IMO, the thing to understand here is that it's not Maduro holding on to power,
it's the military. They are involved in most of the corruption, drug
trafficking, human rights violations,etc in the country. They are getting rich
beyond their wildest dreams. That's not something that people give up on
easily.

Chavez remained popular while oil prices where high, that way his wacky
economic model worked, even when they stole most of the money that was coming
in (confessed by Giordani, former Minister of the Economy, one of the
architects in this disaster). If Chavez was still alive, the situation would
be the same, with the difference that he had a charisma and incredible hold on
the population.

Maduro now has to face the legacy of his disaster and he doesn't have the
personality, charisma to deal with it. You could almost feel sorry for the
guy. He's being pressured from the military side, and now he has to face the
pressure from the population that is getting restless.

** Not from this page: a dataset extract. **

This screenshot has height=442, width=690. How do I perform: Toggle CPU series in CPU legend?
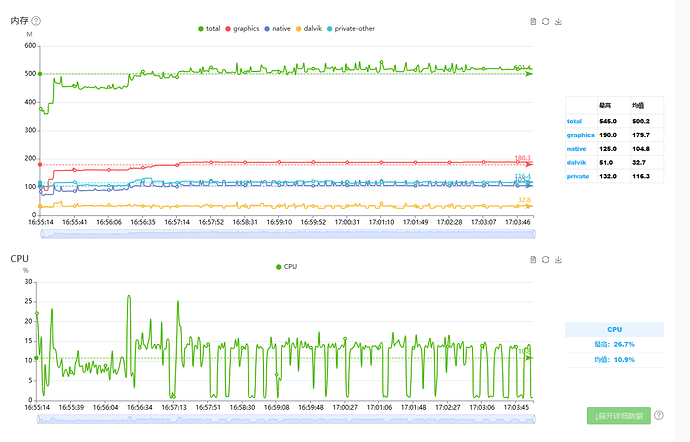(x=286, y=267)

I don't know what the outcome is going to be like. I think some sort of
violent looting escenario is inevitable, by the poorest parts of the
population when they really start feeling the hunger. That brings repression
by the govt forces and death. Maybe then will we see something similar to
Egypt, Ukraine,etc where the military has a limit on how many people the are
willing to kill on the streets and they flee.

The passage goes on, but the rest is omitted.